Report every line of the data below that contains the word "dialog", copying each such line in full. Matching is case-sensitive.
# # # # # # #
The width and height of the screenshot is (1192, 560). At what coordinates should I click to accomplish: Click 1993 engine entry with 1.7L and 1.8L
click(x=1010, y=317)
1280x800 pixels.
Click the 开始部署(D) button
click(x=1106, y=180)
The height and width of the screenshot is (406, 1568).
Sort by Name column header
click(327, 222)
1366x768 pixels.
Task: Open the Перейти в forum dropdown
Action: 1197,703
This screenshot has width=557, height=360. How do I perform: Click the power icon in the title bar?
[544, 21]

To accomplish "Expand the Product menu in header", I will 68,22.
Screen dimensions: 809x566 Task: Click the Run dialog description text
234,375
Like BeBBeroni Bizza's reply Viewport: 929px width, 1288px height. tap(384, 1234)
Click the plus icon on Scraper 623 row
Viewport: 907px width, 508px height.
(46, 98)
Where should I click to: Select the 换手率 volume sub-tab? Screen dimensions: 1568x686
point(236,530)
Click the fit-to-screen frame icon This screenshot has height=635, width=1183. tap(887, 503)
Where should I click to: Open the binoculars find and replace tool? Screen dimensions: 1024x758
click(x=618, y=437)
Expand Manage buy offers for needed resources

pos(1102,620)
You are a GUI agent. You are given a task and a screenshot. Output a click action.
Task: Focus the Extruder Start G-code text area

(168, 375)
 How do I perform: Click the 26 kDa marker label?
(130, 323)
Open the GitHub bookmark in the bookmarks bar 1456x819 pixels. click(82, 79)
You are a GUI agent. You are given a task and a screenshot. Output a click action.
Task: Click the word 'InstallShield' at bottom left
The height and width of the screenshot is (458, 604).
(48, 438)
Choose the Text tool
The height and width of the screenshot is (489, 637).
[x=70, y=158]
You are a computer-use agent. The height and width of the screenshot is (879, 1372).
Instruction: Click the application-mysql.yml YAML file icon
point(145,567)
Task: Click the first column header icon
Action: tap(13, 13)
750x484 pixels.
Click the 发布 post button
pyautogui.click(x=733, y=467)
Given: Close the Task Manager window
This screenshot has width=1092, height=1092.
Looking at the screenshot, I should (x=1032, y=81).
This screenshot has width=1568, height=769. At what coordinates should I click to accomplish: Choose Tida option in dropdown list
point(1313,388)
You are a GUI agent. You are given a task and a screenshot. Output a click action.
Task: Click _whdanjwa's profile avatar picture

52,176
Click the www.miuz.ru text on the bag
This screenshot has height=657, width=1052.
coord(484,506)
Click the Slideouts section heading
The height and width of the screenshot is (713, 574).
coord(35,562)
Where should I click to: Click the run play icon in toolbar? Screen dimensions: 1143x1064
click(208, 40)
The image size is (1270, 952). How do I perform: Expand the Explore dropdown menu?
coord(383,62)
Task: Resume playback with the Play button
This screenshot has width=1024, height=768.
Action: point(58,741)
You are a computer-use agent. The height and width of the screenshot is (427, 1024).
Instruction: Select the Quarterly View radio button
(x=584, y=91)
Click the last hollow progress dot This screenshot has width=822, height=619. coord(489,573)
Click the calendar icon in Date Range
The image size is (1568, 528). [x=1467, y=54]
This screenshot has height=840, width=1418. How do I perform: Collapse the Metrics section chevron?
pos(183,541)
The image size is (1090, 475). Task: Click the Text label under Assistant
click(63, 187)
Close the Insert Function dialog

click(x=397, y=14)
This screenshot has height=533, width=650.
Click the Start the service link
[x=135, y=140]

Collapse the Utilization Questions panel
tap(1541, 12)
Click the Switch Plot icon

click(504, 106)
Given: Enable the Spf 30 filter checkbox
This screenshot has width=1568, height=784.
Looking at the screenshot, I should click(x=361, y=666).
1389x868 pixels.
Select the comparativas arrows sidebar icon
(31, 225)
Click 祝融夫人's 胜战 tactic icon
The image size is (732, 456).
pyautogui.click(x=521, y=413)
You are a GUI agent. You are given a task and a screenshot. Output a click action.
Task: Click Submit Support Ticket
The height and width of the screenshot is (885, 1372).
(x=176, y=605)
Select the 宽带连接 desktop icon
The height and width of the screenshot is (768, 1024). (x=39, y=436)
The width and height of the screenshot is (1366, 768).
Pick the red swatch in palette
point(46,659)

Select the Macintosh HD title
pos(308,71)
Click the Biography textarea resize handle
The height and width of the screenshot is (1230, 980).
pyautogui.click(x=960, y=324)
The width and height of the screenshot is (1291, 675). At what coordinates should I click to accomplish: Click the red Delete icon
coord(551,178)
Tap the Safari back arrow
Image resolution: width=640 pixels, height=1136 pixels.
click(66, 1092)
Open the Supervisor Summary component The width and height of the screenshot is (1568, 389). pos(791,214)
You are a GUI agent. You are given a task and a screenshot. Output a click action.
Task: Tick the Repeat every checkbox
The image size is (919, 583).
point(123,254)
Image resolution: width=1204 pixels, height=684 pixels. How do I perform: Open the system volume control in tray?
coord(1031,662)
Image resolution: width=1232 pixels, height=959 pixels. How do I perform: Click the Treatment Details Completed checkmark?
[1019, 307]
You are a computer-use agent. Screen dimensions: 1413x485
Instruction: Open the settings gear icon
# # # # # # #
**Full answer**
Screen dimensions: 809x566 Task: Click the Run dialog description text
Close the Insert Function dialog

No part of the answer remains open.